The chemoreceptor reflex can also oscillate to give the same type of waves. This reflex usually oscillates simultaneously with the baroreceptor reflex. It probably plays the major role in causing vasomotor waves when the arterial pressure is in the range of 40 to 80 mm Hg because in this low range, chemoreceptor control of the circulation becomes powerful, whereas baroreceptor control becomes weaker.
Oscillation of the CNS Ischemic Response. The record in Figure 1A resulted from oscillation of the CNS ischemic pressure control mechanism. In this experiment, the cerebrospinal fluid pressure increased to 160 mm Hg, which compressed the cerebral vessels and initiated a CNS ischemic pressure response up to 200 mm Hg. When the arterial pressure rose to such a high value, the brain ischemia was relieved and the sympathetic nervous system became inactive. As a result, the arterial pressure fell rapidly back to a much lower value, causing brain ischemia once again. The ischemia then initiated another rise in pressure. Again the ischemia was relieved and again the pressure fell. This response repeated itself cyclically as long as the cerebrospinal fluid pressure remained elevated.

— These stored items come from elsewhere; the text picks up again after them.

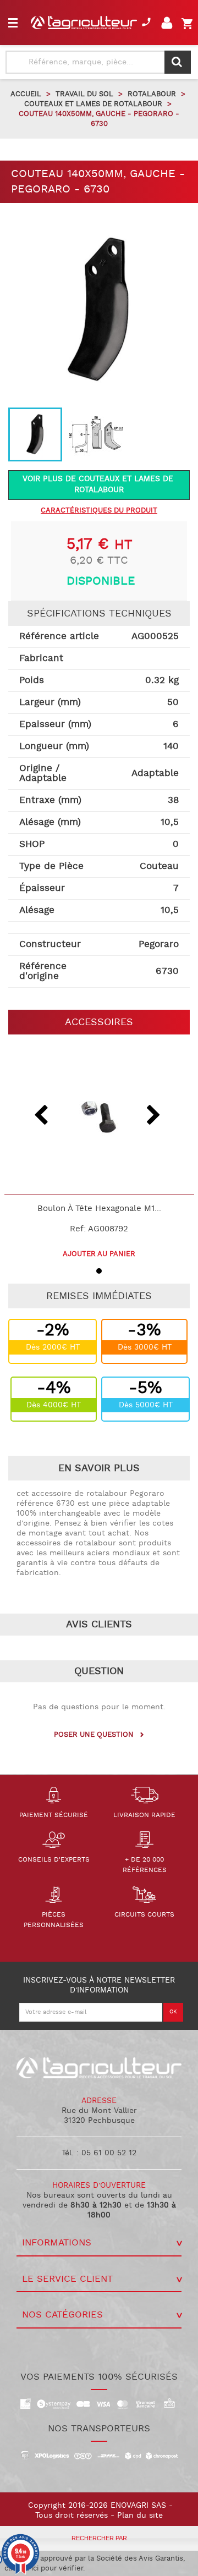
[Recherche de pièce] (177, 62)
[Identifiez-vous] (169, 26)
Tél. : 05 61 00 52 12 (99, 2153)
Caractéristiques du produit (99, 510)
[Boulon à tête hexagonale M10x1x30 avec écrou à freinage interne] (99, 1116)
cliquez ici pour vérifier (43, 2568)
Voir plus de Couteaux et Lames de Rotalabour (99, 484)
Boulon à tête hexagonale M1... (99, 1209)
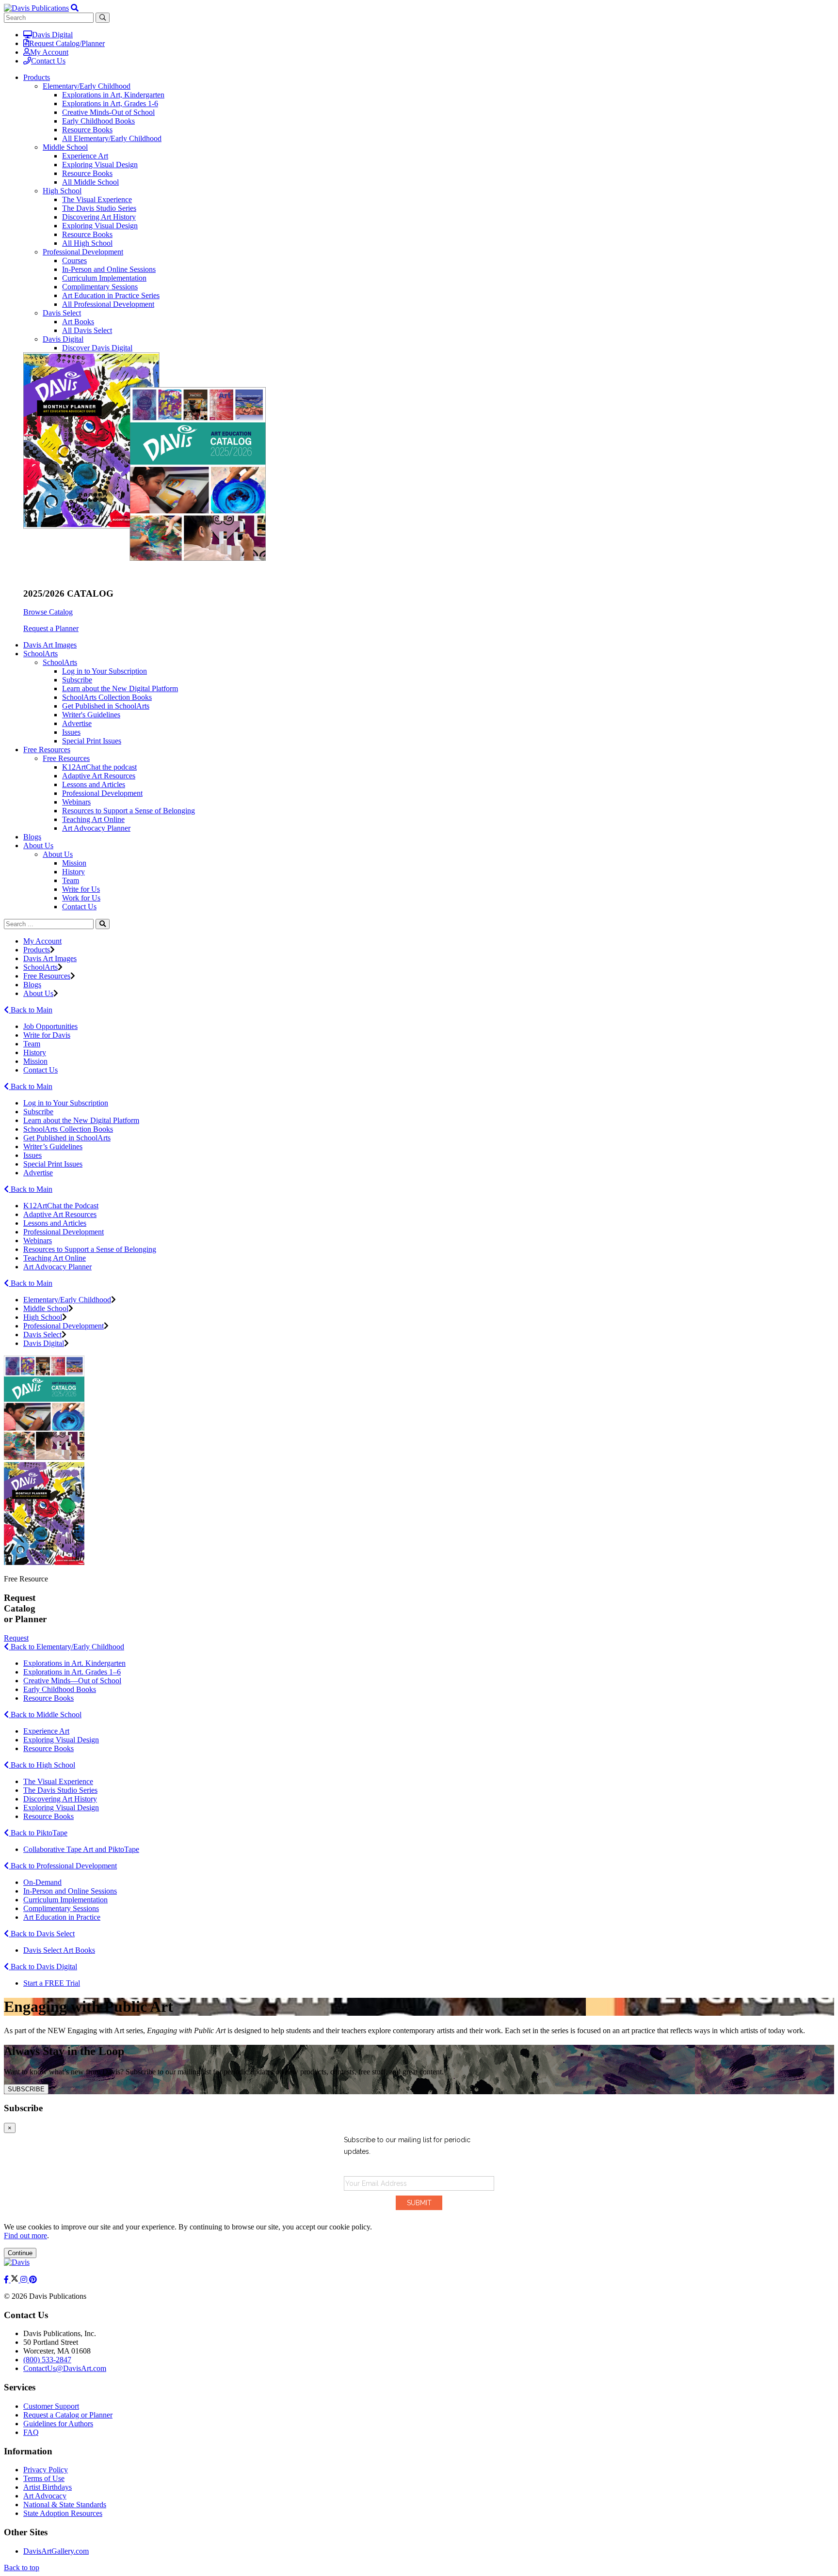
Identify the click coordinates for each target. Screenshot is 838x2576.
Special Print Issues (91, 741)
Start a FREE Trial (51, 1983)
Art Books (78, 321)
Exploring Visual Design (100, 164)
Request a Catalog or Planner (68, 2415)
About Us (58, 854)
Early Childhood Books (98, 121)
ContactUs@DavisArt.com (64, 2368)
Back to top (21, 2567)
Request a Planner (51, 628)
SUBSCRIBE (26, 2089)
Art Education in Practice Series (111, 295)
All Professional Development (108, 304)
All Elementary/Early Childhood (111, 138)
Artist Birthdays (47, 2487)
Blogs (32, 837)
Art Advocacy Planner (96, 828)
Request (16, 1638)
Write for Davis (46, 1035)
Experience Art (85, 156)
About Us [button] (38, 845)
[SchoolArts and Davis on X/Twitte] (15, 2280)
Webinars (76, 802)
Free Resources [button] (46, 749)
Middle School (65, 147)
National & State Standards (64, 2504)
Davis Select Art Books (59, 1950)
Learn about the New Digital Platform (120, 688)
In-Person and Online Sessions (109, 269)
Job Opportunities (50, 1026)
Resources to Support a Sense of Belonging (128, 810)
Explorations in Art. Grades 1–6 (72, 1672)
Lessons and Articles (93, 784)
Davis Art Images (50, 645)
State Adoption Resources (62, 2513)
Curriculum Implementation (104, 278)
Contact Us (48, 61)
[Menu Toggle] (75, 8)
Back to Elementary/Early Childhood (66, 1647)
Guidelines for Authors (58, 2423)
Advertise (77, 723)
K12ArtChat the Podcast (60, 1205)
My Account (49, 52)
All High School (87, 243)
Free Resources (66, 758)
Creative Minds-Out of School (108, 112)
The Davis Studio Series (99, 208)
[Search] (103, 924)
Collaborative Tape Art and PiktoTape (81, 1849)
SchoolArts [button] (40, 653)
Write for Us (81, 889)
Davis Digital (52, 35)
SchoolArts (60, 662)
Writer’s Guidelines (52, 1146)
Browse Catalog (48, 612)
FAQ (31, 2432)
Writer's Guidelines (91, 715)
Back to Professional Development (63, 1866)
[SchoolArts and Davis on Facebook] (7, 2280)
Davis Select (62, 313)
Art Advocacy (44, 2496)
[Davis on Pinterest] (33, 2280)
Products (36, 950)
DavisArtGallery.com (56, 2551)
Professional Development (83, 252)
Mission (74, 863)
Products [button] (36, 77)
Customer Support (51, 2406)
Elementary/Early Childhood (86, 86)
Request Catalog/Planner (67, 43)
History (73, 872)
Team (70, 880)
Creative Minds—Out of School (72, 1680)
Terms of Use (43, 2478)
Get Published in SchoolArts (105, 706)
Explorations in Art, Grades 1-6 (110, 103)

Thus, any reflex pressure control mechanism can oscillate if the intensity of “feedback” is strong enough and if there is a delay between excitation of the pressure receptor and the subsequent pressure response. The vasomotor waves illustrate that the nervous reflexes that control arterial pressure obey the same principles as those applicable to mechanical and electrical control systems. For instance, if the feedback “gain” is too great in the guiding mechanism of an automatic pilot for an airplane and there is also delay in response time of the guiding mechanism, the plane will oscillate from side to side instead of following a straight course.